Attorney Mark Silverio, who also represents the distributors' association, believes the Herald is deliberately squeezing the distributors in order to drive them out of business. "These are hard-working guys," he says. "The Herald is cutting down their income while their costs stay the same. They can't afford it."

About four years ago the Herald formally incorporated the hawkers into its distribution program by hiring independent contractors to manage street sellers exclusively. These hawker contractors had to buy papers from the distributors because the Herald would not sell to them directly. That changed last May, when the company allowed the hawker contractors to begin purchasing papers at the same wholesale price it charged distributors. The distributors resisted the change, which the Herald implemented by invoking a clause allowing the company to cancel existing contracts with 90 days notice and without reason.

In early August Rosenfield presented the Herald with a draft of a civil complaint and a list of prospective plaintiffs for a lawsuit some of the distributors planned to file if negotiations did not turn out satisfactorily. Two weeks later the company terminated the contracts of four distributors whose names had appeared on the list, and allegedly threatened to cancel those of three other distributors who were prospective plaintiffs, purportedly for not bringing in enough revenue. (A clause in the new contract requires distributors to maximize sales and market penetration of the Herald in their distribution areas. If this stipulation is not met, the contract can be revoked.)

Richard Rice, one of the distributors who lost his contract, had built up his route for ten years, covering Overtown and parts of Liberty City and creating one of the company's largest territories. Rice says the Herald called him the evening of August 17 to say his contract was canceled, effective immediately. "They never told me why," says Rice. "My attorneys asked for the reasons. They said I didn't maintain the newsracks, which wasn't true, and that customers complained about me. That wasn't true, either."

Attorneys for Rice and the other plaintiffs believe the firings constituted punitive action against their clients in retaliation for the planned lawsuit. Sam Terilli, an attorney for the Herald, refutes that claim. "The Herald was dissatisfied with the performance of some distributors because they weren't selling enough papers," he says simply. "The terminations were isolated cases unrelated to the contract negotiations. Distributors are terminated from time to time when there are problems, and they are warned about that." Such problems, Terilli elaborates, may include failure to maximize sales, pay bills owed to the Herald, maintain proper insurance, or return unsold newspapers.

Included amid the scores of allegations distributors have made against the Herald is one accusing the company of targeting distributors who are members of the Florida Association of Independent Newsdealers (FAIND), a nonprofit corporation that holds conventions and meetings to discuss ways to improve the distribution of newspapers and the status of distributors. Again, Terilli's response is dismissive. "Some people think we coddle members of the association, and others think we retaliate against them," he says. "Frankly, we just don't care."

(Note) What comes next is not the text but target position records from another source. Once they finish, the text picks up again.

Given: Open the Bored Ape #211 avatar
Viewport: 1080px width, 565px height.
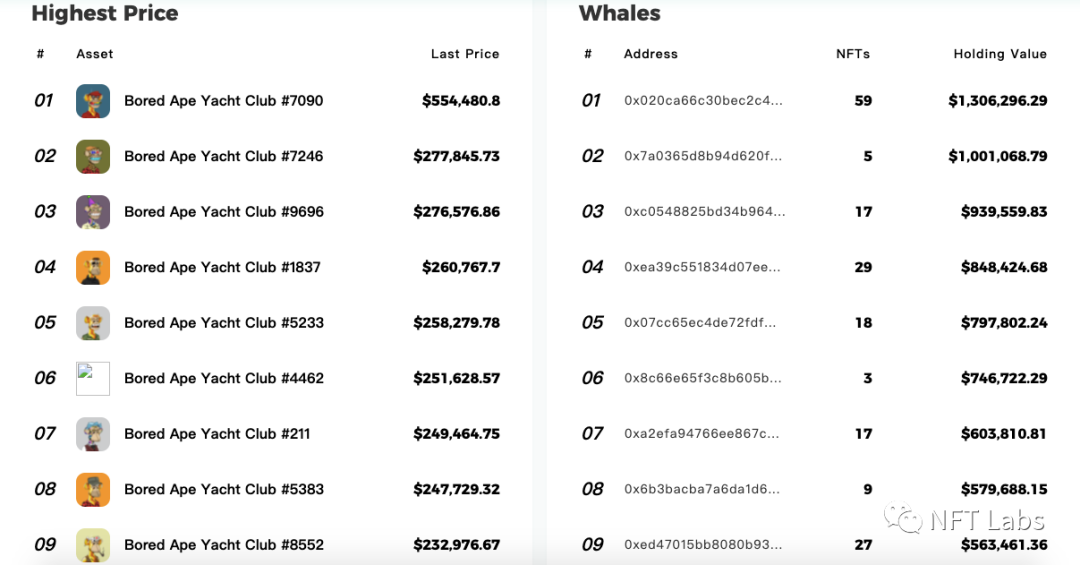Looking at the screenshot, I should click(x=93, y=434).
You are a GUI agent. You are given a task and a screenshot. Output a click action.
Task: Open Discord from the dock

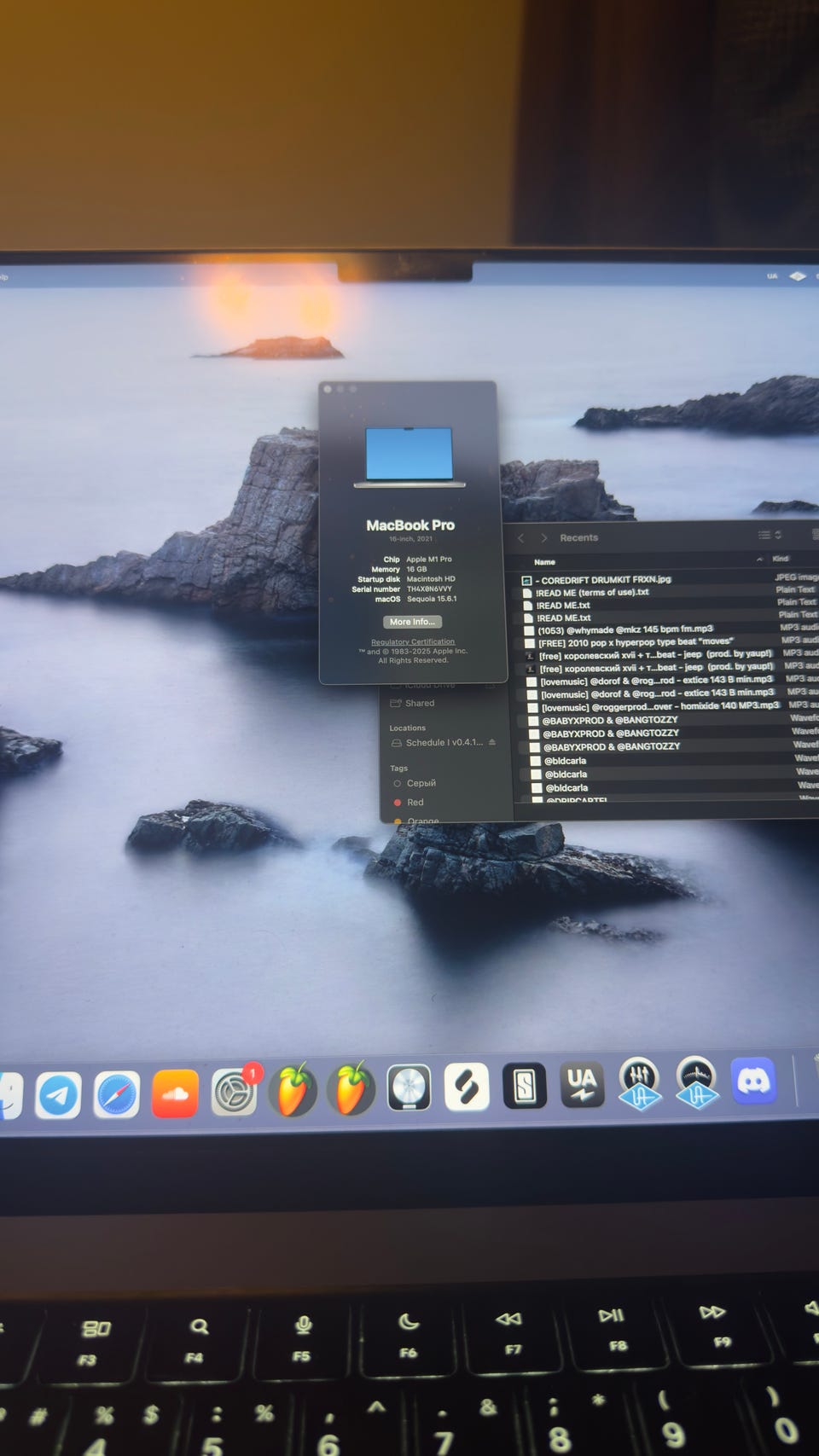(x=753, y=1082)
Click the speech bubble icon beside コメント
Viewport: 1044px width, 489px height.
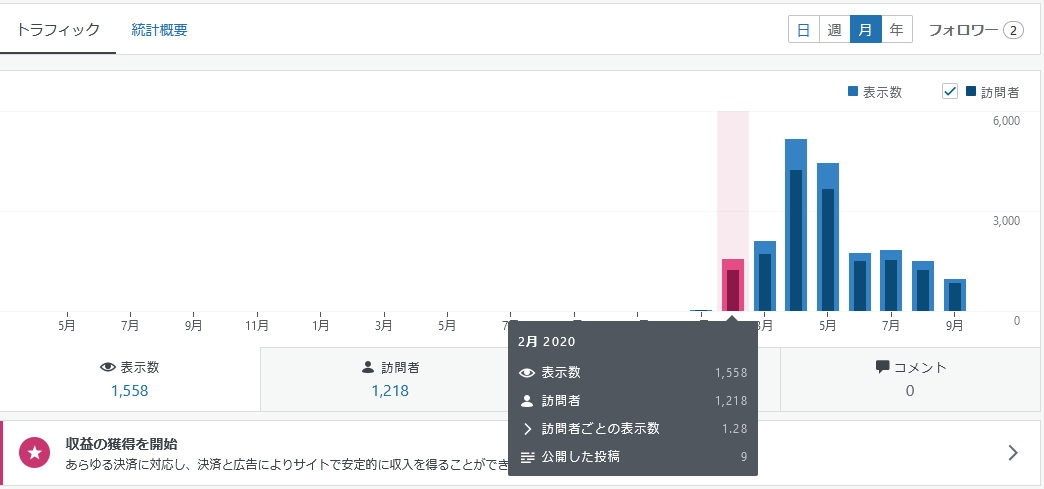click(883, 367)
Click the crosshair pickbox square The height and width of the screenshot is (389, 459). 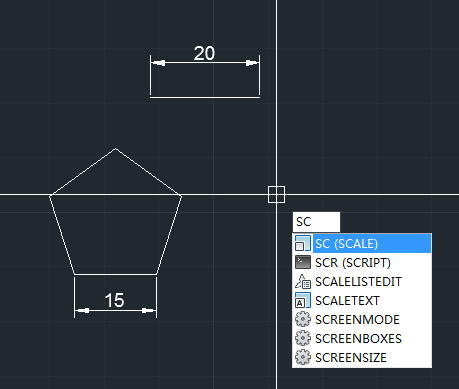point(276,194)
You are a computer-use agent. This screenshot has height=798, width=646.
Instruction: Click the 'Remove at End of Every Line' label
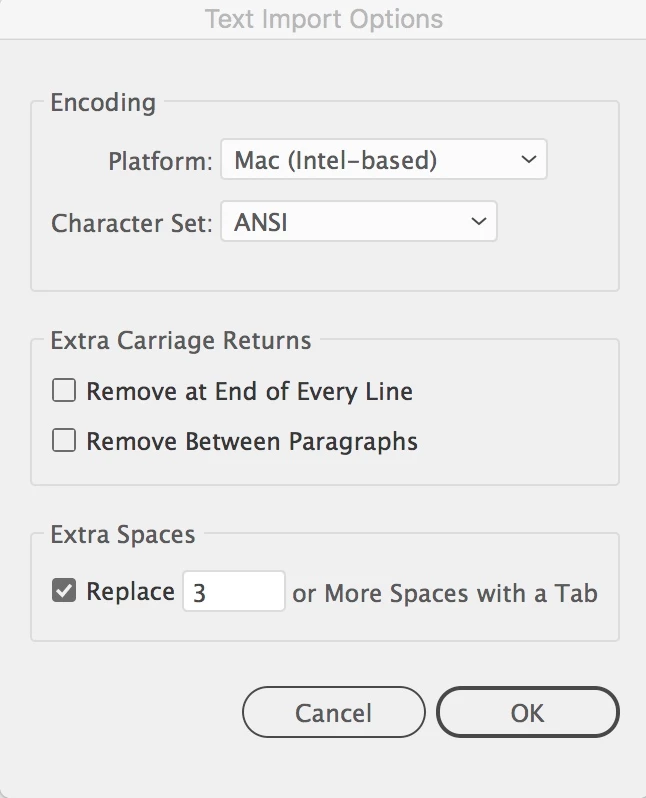tap(249, 391)
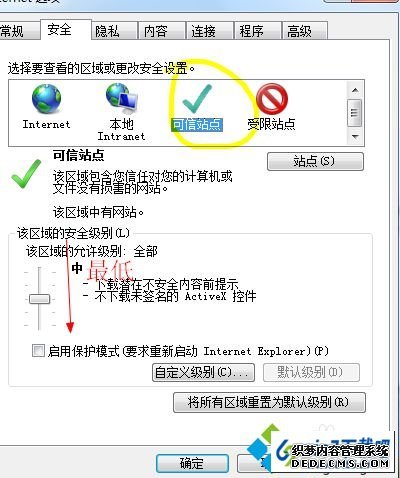Viewport: 400px width, 478px height.
Task: Open the 连接 tab
Action: tap(210, 31)
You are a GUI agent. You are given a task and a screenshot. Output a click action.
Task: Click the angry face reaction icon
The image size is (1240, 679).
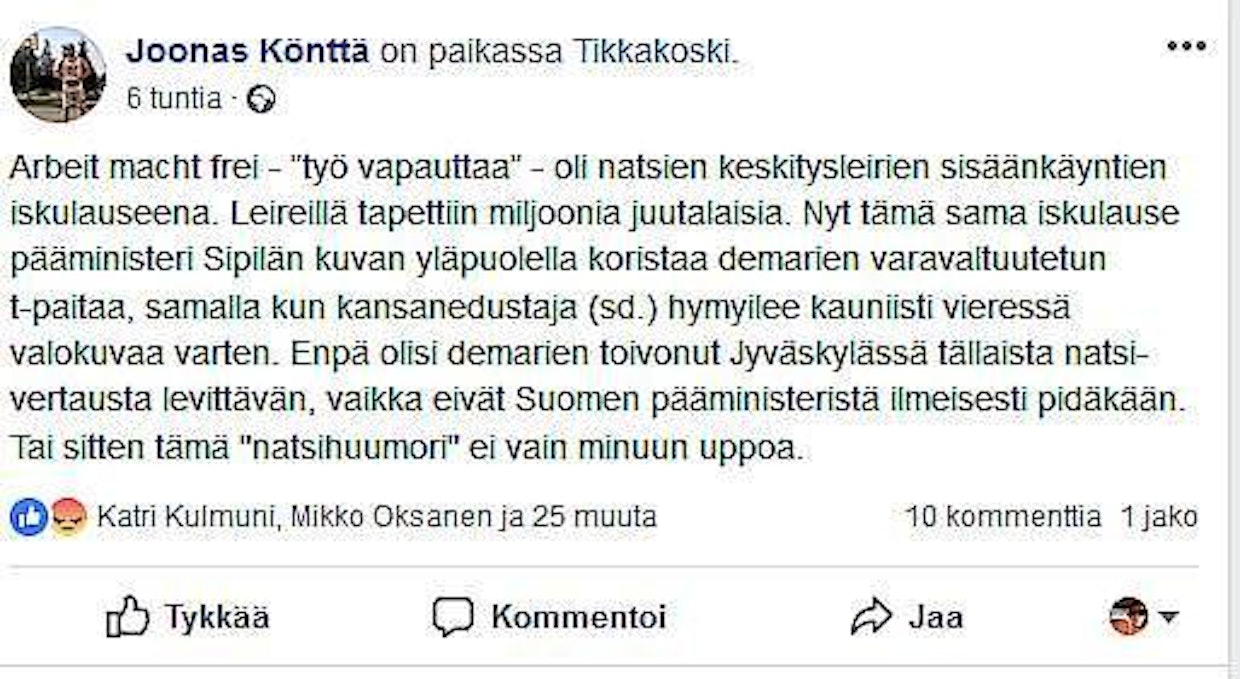[x=68, y=517]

Herald attorney Jerold Budney bristles at charges that direct sales to hawkers constitutes restraint of trade in that hawkers have pre-empted other sellers by stationing themselves in distributors' territories. Rather, he contends, the company's new relationship with the hawkers merely served to open up competition between distributors and hawker contractors to encourage more single-copy sales overall. "[The distributors are] accusing us of monopolization when in fact the lawsuit is intended to let them monopolize the Herald. They want to control the hawkers." Budney claims that the added competition should result in more opportunities for the public to buy the Herald, and says that if distributors run their businesses properly - by putting out more newsracks, refilling them, and picking up additional retail outlets - they should be able to increase their profits.